• _RECORDS PROVIDED_:
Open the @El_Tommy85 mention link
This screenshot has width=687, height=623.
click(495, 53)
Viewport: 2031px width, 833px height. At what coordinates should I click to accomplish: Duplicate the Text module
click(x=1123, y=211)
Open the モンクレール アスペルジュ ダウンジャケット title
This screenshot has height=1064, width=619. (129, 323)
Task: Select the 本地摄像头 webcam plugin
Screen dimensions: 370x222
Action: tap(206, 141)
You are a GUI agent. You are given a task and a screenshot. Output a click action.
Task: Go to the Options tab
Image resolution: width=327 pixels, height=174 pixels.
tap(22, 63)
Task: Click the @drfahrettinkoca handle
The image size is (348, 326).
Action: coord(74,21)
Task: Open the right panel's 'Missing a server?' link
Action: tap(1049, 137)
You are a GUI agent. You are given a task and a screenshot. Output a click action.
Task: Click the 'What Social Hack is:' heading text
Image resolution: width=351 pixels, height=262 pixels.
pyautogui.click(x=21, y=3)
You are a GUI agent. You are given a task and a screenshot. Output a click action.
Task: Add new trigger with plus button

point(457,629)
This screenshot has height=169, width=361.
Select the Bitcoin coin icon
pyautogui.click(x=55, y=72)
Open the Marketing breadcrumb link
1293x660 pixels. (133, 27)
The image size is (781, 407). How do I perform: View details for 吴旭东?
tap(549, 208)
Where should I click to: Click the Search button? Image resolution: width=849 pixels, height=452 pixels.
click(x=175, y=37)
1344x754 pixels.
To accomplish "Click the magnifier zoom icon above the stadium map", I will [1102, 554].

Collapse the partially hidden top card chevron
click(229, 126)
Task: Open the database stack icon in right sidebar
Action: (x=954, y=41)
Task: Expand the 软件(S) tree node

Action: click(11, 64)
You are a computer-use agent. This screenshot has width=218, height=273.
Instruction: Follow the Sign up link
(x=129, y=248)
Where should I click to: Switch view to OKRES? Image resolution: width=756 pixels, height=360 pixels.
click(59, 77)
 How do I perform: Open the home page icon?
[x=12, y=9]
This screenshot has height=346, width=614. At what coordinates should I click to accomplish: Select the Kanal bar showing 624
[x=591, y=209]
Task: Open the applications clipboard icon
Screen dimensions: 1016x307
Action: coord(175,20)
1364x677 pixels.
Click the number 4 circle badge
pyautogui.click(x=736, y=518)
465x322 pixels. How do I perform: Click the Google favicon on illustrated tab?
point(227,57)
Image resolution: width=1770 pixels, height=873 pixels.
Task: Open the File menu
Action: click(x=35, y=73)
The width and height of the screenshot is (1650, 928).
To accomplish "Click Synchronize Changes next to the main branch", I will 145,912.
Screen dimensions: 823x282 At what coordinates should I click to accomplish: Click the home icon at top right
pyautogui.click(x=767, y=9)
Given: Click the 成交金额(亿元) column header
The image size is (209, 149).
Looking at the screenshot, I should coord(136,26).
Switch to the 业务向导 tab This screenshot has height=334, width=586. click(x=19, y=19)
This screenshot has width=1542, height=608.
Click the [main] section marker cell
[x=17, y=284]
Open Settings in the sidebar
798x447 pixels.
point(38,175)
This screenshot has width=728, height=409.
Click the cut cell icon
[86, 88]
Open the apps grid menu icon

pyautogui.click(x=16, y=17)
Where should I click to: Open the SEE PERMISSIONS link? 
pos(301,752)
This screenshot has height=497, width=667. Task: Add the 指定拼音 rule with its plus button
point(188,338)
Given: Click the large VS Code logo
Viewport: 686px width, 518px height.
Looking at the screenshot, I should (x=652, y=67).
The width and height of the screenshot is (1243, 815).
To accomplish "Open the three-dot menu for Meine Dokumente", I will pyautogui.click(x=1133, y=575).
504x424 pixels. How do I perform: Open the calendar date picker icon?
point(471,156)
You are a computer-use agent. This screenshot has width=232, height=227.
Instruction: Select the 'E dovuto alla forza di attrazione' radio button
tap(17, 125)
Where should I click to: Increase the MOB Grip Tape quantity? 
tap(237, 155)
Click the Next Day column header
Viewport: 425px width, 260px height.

• _TASK_: Copy out the records word for word, starting with the line that contains "Switch to the" and going on through the last line of the records.

• _COMPLETED TASK_:
Switch to the 业务向导 tab This screenshot has height=334, width=586. click(x=19, y=19)
This screenshot has width=1542, height=608.
Click the [main] section marker cell
[x=17, y=284]
Open Settings in the sidebar
798x447 pixels.
point(38,175)
This screenshot has width=728, height=409.
Click the cut cell icon
[86, 88]
Open the apps grid menu icon

pyautogui.click(x=16, y=17)
Where should I click to: Open the SEE PERMISSIONS link? 
pos(301,752)
This screenshot has height=497, width=667. Task: Add the 指定拼音 rule with its plus button
point(188,338)
Given: Click the large VS Code logo
Viewport: 686px width, 518px height.
Looking at the screenshot, I should (x=652, y=67).
The width and height of the screenshot is (1243, 815).
To accomplish "Open the three-dot menu for Meine Dokumente", I will pyautogui.click(x=1133, y=575).
504x424 pixels. How do I perform: Open the calendar date picker icon?
point(471,156)
You are a computer-use agent. This screenshot has width=232, height=227.
Instruction: Select the 'E dovuto alla forza di attrazione' radio button
tap(17, 125)
Where should I click to: Increase the MOB Grip Tape quantity? 
tap(237, 155)
Click the Next Day column header
Viewport: 425px width, 260px height.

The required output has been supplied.